→ TEXT EXCERPT:
------

Amid the challenges of COVID-19, China Banking Corporation (China Bank) landed in The Asian Banker’s Top 500 Strongest Banks ranking for 2021 as the second strongest bank in the Philippines in terms of balance sheet.

China Bank is also in the top 20 percent of the 500 strongest banks in the Asia Pacific region. The virtual awarding ceremony was held on October 21, 2021.


The Asian Banker cited China Bank as having the lowest gross non-performing loans (NPL) ratio among Philippine banks included in the Asian Banker 500, at 2.3 percent as of December 2020, while its gross NPL cover exceeded the ideal 100 percent threshold.

“China Bank’s performance not only shows our resilience, but also our improving financial strength,” China Bank Chief Finance Officer Patrick D. Cheng said.

He added that, “We are leveraging our resources and digital capabilities to help our customers weather the impact of the global pandemic and to support economic recovery.”

The Bank achieved higher profitability following a decline in cost-to-income ratio to 49 percent from 59 percent, and an increase in return on assets to 1.2 percent from 1.1 percent.

Apart from the 30 percent rise in net interest income, fee-based income also grew 19 percent on the back of better trading and securities gains.

In addition, the robust capital and liquidity position helped improve overall balance sheet strength.

------

→ RECORDS:
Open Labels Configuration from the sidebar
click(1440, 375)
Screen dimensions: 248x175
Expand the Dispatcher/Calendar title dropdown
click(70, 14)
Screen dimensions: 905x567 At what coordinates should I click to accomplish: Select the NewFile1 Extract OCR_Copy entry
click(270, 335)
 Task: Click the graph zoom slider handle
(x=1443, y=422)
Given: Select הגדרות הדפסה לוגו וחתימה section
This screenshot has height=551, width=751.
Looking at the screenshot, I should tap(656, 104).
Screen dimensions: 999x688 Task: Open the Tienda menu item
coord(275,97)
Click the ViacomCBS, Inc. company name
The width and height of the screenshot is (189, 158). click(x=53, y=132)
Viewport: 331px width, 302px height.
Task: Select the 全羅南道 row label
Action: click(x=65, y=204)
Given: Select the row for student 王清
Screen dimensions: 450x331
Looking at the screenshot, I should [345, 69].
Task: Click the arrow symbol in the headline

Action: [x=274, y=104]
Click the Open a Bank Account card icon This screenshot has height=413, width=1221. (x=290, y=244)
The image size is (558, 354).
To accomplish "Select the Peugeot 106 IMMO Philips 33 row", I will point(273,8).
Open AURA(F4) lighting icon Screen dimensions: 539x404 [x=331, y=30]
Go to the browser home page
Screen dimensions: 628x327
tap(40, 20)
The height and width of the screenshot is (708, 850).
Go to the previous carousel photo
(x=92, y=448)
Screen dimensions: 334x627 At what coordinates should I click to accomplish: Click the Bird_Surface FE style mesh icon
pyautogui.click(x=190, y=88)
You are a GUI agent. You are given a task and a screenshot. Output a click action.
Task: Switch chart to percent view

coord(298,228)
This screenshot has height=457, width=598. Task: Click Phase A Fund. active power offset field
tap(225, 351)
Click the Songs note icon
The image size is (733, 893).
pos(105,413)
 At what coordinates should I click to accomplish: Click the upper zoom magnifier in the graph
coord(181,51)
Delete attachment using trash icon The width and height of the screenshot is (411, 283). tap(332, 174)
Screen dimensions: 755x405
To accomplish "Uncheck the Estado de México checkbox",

------

→ INSTRUCTIONS:
1) List every financial measure that the China Bank article gives a percentage figure for.
2) Continue the China Bank article from its last sentence.

→ EXERCISE RESULTS:
1)
- Gross non-performing loans (NPL) ratio
- Gross NPL cover
- Cost-to-income ratio
- Return on assets
- Net interest income
- Fee-based income

2)
The Bank’s Common Equity Tier 1 (CET1) ratio and total Capital Adequacy Ratio (CAR) stood at 13.82 percent and 14.73 percent, respectively, as of end-2020.

The Asian Banker rigorously evaluates the financial strength of banks and financial holding companies across the Asia Pacific, Africa, and the Middle East using a detailed and transparent scorecard.

The Asian Banker 500 ranking is widely followed by investors, analysts, and the media as the leading source for the assessment of the financial strength of commercial banks and financial holding companies in the region.

For its Asia Pacific ranking, The Asian Banker covers Australia, Bangladesh, Brunei, Cambodia, China, Hong Kong, India, Indonesia, Japan, Kazakhstan, Macau, Malaysia, Myanmar, New Zealand, Pakistan, Philippines, Singapore, South Korea, Sri Lanka, Taiwan, Thailand, and Vietnam.

The ranking gives a bird’s-eye view of the institutions’ balance sheet growth and profitability against the uncertainties of economic conditions.